Key Laboratory of Speech Acoustics and Content Understanding, Institute of Acoustics, Chinese Academy of Sciences, Beijing, 100190, China.
University of Chinese Academy of Sciences, Beijing, 100049, China.
BMC Med Inform Decis Mak. 2019 Apr 9;19(Suppl 2):52. doi: 10.1186/s12911-019-0761-8.
Medical and clinical question answering (QA) is highly concerned by researchers recently.

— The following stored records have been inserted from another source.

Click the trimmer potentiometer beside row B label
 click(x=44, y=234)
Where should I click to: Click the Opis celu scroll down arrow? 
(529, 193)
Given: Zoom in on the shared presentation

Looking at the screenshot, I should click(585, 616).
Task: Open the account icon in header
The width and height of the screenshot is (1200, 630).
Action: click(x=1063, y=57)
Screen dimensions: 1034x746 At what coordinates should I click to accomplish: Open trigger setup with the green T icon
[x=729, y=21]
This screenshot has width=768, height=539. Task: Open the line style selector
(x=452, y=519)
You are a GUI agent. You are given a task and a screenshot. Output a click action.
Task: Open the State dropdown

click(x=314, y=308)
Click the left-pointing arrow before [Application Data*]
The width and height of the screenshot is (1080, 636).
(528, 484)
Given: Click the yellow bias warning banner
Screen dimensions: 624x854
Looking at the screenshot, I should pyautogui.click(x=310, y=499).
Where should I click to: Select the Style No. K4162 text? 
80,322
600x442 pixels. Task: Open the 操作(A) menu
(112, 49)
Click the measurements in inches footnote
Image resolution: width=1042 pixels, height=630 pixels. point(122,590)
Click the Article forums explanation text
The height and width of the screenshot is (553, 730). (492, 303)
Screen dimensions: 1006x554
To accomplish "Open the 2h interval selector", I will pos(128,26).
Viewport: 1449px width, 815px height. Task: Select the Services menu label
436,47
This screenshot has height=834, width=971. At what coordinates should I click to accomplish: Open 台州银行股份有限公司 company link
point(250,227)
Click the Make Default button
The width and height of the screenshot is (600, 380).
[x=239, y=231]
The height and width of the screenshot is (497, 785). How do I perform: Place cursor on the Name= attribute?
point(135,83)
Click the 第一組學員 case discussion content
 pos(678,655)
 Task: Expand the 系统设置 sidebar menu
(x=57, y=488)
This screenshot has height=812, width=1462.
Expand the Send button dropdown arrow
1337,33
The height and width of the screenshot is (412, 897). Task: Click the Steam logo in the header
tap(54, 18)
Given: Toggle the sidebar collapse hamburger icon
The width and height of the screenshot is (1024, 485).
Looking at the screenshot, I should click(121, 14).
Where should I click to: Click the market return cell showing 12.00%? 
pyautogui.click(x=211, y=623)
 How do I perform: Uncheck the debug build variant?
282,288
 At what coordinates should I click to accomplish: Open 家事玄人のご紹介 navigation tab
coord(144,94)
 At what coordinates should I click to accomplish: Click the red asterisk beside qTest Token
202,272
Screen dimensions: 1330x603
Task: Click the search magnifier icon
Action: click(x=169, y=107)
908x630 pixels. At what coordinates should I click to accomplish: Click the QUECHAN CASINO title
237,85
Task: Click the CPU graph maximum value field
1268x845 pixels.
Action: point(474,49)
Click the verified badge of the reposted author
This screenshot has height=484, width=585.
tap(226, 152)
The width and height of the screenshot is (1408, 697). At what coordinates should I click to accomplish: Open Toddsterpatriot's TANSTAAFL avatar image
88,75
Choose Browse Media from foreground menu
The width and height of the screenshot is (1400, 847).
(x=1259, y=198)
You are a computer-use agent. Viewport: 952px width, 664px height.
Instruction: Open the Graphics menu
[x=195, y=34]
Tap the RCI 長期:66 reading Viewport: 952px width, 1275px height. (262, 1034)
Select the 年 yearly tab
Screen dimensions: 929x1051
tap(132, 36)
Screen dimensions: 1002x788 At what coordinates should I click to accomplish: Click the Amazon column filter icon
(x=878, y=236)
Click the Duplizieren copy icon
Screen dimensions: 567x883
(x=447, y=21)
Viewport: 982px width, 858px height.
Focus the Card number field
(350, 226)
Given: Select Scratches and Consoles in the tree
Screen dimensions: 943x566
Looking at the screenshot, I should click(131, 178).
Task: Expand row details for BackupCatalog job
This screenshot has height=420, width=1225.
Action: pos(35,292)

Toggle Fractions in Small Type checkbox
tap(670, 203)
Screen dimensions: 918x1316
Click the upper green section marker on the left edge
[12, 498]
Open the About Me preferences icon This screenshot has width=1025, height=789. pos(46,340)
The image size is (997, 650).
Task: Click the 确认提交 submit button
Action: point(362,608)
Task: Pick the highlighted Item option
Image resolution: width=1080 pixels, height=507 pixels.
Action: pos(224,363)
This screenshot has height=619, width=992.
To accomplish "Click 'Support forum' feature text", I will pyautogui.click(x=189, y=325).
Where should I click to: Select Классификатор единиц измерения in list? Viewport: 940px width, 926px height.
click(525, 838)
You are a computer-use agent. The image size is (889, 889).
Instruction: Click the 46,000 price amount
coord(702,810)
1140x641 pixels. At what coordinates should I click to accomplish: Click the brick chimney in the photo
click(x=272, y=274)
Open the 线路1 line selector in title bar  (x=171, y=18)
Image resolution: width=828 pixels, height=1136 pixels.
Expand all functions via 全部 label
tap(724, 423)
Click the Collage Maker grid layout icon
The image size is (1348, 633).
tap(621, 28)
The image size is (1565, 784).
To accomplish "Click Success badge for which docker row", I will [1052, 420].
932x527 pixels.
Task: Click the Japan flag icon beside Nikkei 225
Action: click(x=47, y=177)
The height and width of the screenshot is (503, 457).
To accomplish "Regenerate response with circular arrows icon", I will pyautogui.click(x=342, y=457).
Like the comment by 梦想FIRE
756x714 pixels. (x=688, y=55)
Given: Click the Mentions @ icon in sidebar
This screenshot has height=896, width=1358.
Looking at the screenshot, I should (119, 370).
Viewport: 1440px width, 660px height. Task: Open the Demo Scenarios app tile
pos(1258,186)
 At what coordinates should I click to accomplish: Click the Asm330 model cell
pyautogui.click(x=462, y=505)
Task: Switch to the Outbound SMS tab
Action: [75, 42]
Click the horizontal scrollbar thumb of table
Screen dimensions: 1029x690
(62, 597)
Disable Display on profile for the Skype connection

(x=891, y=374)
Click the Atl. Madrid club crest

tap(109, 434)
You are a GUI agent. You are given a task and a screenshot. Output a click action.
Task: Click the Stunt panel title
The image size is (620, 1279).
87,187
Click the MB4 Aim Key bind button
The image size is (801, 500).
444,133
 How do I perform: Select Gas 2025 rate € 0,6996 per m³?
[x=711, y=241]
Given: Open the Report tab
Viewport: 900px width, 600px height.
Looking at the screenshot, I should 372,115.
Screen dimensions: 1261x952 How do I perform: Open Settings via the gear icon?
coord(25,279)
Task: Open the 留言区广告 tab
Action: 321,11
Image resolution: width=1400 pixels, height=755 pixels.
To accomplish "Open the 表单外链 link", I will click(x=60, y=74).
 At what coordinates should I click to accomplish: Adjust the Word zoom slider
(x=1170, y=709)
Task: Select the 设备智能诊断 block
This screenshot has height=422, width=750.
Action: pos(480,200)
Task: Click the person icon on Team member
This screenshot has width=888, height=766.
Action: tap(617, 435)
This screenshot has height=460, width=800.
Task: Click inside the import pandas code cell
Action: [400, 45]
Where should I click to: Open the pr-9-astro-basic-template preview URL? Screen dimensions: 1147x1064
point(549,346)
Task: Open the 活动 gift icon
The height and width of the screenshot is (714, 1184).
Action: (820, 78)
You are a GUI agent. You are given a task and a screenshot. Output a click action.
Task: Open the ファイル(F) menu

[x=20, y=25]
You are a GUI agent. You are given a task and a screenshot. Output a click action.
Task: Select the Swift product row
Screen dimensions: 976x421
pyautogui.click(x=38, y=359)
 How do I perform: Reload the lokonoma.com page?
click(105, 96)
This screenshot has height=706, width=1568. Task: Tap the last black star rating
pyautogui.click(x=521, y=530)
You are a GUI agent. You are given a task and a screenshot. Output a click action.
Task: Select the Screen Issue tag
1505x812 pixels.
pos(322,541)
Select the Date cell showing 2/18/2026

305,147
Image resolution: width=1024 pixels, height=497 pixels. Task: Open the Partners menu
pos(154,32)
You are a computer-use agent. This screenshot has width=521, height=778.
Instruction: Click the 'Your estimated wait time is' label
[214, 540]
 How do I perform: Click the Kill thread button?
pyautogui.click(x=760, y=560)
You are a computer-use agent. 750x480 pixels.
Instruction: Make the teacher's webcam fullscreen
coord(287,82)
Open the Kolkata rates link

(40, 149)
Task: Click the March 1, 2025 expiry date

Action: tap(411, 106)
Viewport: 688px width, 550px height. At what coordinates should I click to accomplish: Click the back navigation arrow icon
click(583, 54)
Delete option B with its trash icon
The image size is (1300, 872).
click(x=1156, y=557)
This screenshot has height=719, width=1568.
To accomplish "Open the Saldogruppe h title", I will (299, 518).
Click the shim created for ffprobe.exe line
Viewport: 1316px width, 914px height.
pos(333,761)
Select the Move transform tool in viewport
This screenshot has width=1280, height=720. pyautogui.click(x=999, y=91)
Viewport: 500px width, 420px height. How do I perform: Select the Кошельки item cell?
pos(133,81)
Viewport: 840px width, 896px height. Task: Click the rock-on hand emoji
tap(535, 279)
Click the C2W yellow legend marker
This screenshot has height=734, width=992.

Though there are remarkable advances in this field, the development in Chinese medical domain is relatively backward. It can be attributed to the difficulty of Chinese text processing and the lack of large-scale datasets. To bridge the gap, this paper introduces a Chinese medical QA dataset and proposes effective methods for the task.
We first construct a large scale Chinese medical QA dataset. Then we leverage deep matching neural networks to capture semantic interaction between words in questions and answers. Considering that Chinese Word Segmentation (CWS) tools may fail to identify clinical terms, we design a module to merge the word segments and produce a new representation. It learns the common compositions of words or segments by using convolutional kernels and selects the strongest signals by windowed pooling.
The best performer among popular CWS tools on our dataset is found. In our experiments, deep matching models substantially outperform existing methods. Results also show that our proposed semantic clustered representation module improves the performance of models by up to 5.5% Precision at 1 and 4.9% Mean Average Precision.
In this paper, we introduce a large scale Chinese medical QA dataset and cast the task into a semantic matching problem. We also compare different CWS tools and input units. Among the two state-of-the-art deep matching neural networks, MatchPyramid performs better. Results also show the effectiveness of the proposed semantic clustered representation module.
医学和临床问答(QA)是研究人员最近高度关注的问题。尽管在这个领域取得了显著的进展,但中文医学领域的发展相对落后。这可以归因于中文文本处理的难度和缺乏大规模数据集。为了弥补这一差距,本文介绍了一个中文医学 QA 数据集,并提出了该任务的有效方法。
我们首先构建了一个大规模的中文医学 QA 数据集。然后,我们利用深度匹配神经网络来捕捉问题和答案中单词之间的语义交互。考虑到中文分词(CWS)工具可能无法识别临床术语,我们设计了一个模块来合并词段并生成新的表示。它通过卷积核学习单词或词段的常见组合,并通过窗口池选择最强信号。
在我们的数据集上,找到表现最好的流行 CWS 工具。在我们的实验中,深度匹配模型大大优于现有方法。结果还表明,我们提出的语义聚类表示模块通过在 1 个和 4.9%的平均精度上提高 5.5%的精度来提高模型的性能。
在本文中,我们引入了一个大规模的中文医学 QA 数据集,并将任务转化为语义匹配问题。我们还比较了不同的 CWS 工具和输入单元。在两种最先进的深度匹配神经网络中,MatchPyramid 的表现更好。结果还表明了所提出的语义聚类表示模块的有效性。